Beginning with the line that holds "Task: Click the Learn more link" and ending with the last line, please repeat the entries exactly and omit the pictures.

***** RECORD EXTRACTS *****

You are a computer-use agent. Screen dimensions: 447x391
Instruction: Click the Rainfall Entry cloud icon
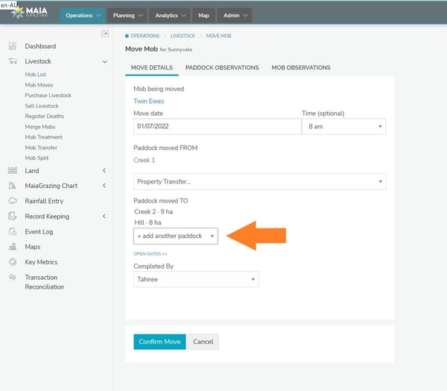tap(13, 201)
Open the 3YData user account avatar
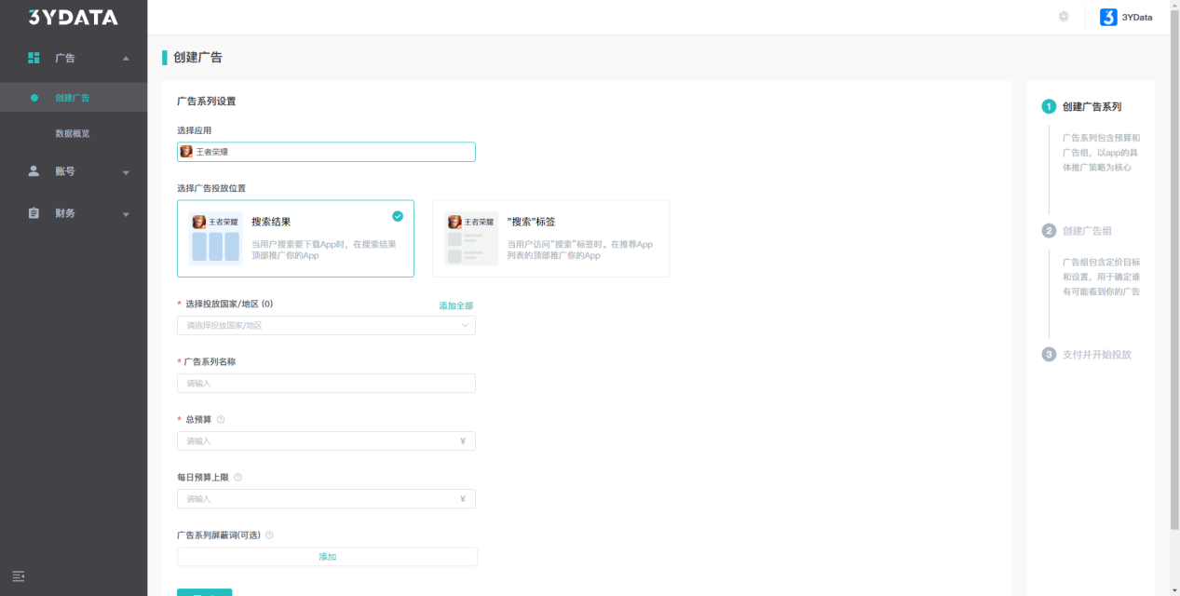Screen dimensions: 1180x596 (x=1108, y=17)
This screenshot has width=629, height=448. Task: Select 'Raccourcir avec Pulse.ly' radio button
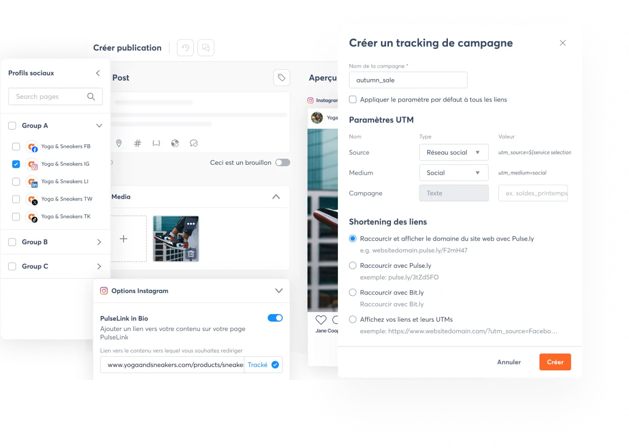[x=352, y=265]
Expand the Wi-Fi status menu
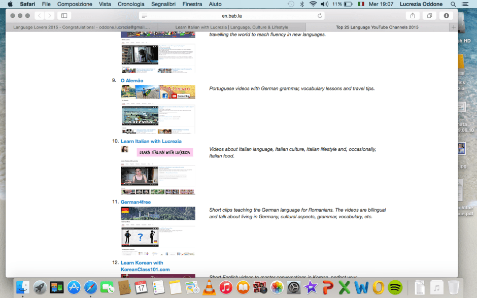477x298 pixels. point(313,4)
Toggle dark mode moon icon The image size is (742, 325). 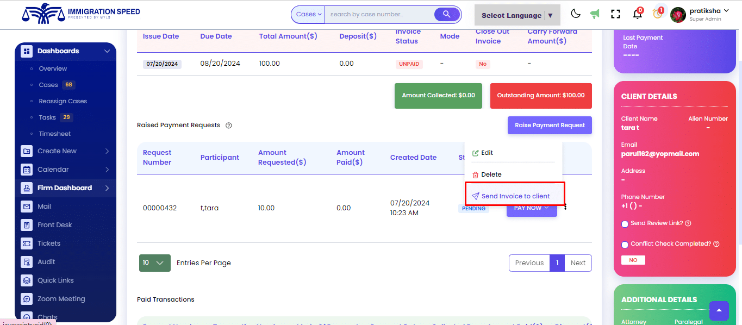pos(576,14)
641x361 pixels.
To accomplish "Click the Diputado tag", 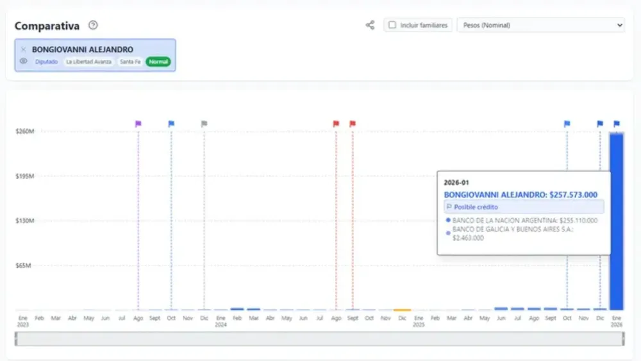I will 47,62.
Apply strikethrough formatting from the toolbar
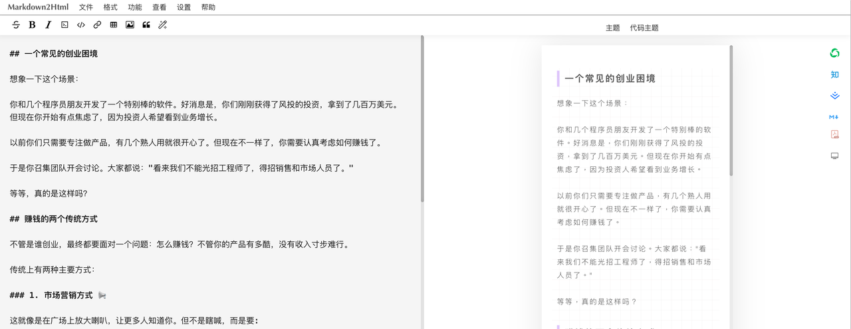The height and width of the screenshot is (329, 851). pos(17,25)
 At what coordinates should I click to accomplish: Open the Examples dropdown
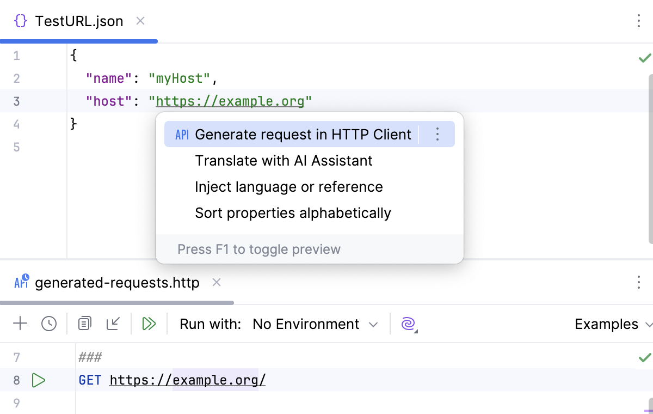pyautogui.click(x=611, y=324)
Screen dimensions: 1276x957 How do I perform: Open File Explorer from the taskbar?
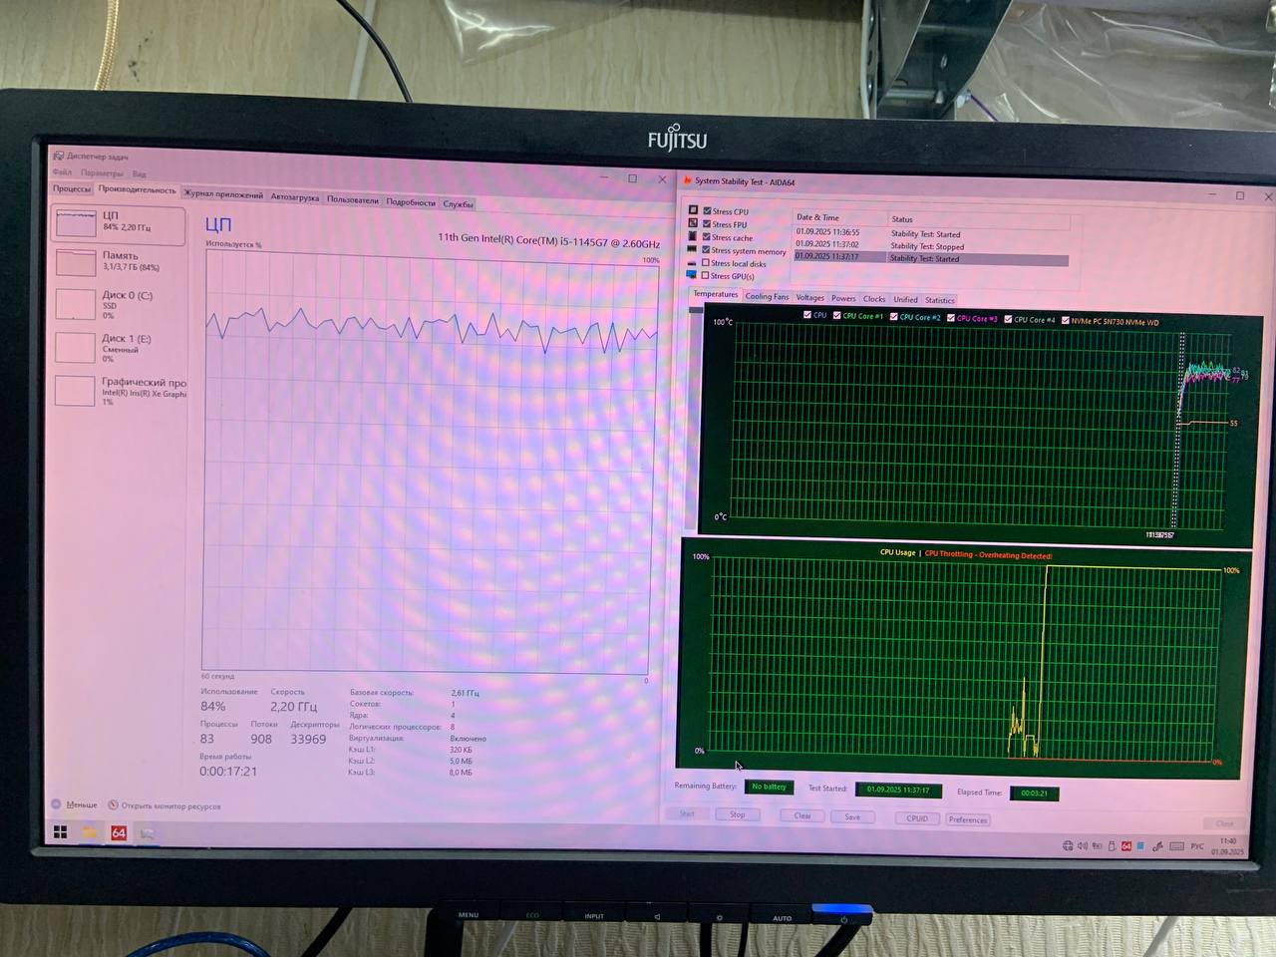click(x=90, y=832)
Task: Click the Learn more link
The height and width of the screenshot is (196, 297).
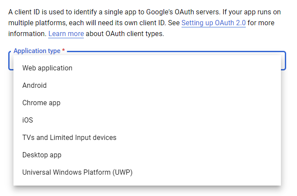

*****

#### SOLUTION BELOW:
Task: Click the Learn more link
The height and width of the screenshot is (196, 297).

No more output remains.